I hate that The Man gave me this book to write in, because 20 days seems like a lot to write about. Looking at it now, it feels like I'm going to be writing for an eternity before I'll be done with the stupid assignment. I know I'm not going to get used to it; this is a nuisance. And what did The Man even think I was going to write about? How much it sucks to be in here? How badly I want to get out? Or maybe about the fact that my feelings don't ever really change, because I'm always bored?

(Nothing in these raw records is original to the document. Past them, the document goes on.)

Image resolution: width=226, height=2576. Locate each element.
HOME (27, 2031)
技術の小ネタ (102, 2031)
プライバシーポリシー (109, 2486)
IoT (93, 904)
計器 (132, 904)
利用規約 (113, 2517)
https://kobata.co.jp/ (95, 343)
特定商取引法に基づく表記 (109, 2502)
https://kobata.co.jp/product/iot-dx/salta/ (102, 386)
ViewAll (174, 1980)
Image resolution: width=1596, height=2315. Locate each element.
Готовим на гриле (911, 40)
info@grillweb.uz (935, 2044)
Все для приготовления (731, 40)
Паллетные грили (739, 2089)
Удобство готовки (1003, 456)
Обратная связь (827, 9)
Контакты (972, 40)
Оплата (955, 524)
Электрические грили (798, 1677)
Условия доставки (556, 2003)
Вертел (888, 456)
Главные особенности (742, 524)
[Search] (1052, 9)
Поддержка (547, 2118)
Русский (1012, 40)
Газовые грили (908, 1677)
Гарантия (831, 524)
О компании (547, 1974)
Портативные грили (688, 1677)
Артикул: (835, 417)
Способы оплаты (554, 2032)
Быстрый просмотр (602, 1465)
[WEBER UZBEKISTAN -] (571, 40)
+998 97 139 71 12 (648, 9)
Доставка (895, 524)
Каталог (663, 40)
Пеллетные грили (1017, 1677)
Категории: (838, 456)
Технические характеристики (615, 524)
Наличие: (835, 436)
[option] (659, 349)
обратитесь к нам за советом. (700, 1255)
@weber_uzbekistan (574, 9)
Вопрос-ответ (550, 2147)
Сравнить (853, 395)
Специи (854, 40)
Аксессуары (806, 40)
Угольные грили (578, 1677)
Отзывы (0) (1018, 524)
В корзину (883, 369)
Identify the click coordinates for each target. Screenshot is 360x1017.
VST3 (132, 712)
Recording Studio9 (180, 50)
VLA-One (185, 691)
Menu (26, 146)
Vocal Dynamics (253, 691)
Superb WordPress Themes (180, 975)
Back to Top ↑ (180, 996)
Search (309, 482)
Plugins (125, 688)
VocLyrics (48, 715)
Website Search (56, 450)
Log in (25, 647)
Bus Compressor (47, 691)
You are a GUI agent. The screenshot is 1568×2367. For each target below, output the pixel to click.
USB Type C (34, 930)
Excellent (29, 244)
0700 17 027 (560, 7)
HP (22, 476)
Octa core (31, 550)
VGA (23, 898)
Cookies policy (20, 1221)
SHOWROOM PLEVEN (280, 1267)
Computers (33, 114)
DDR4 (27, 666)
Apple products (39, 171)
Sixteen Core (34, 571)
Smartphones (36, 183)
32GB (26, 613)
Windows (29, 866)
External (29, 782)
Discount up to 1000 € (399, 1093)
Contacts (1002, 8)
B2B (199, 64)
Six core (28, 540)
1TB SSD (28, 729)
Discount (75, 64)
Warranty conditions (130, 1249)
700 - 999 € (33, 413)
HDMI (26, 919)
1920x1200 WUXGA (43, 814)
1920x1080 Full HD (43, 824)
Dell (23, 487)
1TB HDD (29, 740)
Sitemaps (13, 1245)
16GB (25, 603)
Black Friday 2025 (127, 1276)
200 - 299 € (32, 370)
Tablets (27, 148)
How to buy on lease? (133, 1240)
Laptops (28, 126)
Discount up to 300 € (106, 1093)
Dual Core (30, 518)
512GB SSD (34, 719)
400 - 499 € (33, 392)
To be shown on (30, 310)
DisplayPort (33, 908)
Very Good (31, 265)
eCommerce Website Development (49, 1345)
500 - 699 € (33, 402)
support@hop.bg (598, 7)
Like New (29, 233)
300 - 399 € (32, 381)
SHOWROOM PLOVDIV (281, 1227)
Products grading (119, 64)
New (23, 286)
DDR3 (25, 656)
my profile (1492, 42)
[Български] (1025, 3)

It's not like I have much of a choice on what to do! Nothing I can do here to keep myself entertained!

Hey The Man!

You want to know how I feel? You want me to write down all the mushy stuff I don't tell you when I meet with you? You want a glimpse into how I think?

Sure!

Have it all!

I'M BORED.

That's it, that's all you're getting. Because that's the only thing I feel lately.  ̶A̶t̶ ̶l̶e̶a̶s̶t̶ ̶i̶t̶'̶s̶ ̶b̶e̶t̶t̶e̶r̶ ̶t̶h̶a̶n̶ ̶t̶h̶e̶ ̶s̶e̶l̶f̶ ̶l̶o̶a̶t̶h̶i̶n̶g̶  Don't be expecting any variety here! Because it simply. Isn't. Coming.

Someone please.. I'm begging you. Give me something to do. Occupy me. I̶'̶d̶ ̶l̶o̶v̶e̶ ̶t̶o̶ ̶b̶e̶ ̶g̶i̶v̶e̶n̶ ̶s̶o̶m̶e̶ ̶k̶i̶n̶d̶ ̶o̶f̶ ̶t̶o̶o̶l̶ ̶t̶o̶ ̶m̶a̶k̶e̶ ̶t̶h̶e̶ ̶s̶c̶a̶r̶s̶,̶ ̶a̶t̶ ̶t̶h̶e̶ ̶v̶e̶r̶y̶ ̶l̶e̶a̶s̶t̶

I'll make up my own entertainment if I have to.

Maybe then The Man will have something worthwhile to read.


Signed,

Why do I even have to sign this?? This is stupid.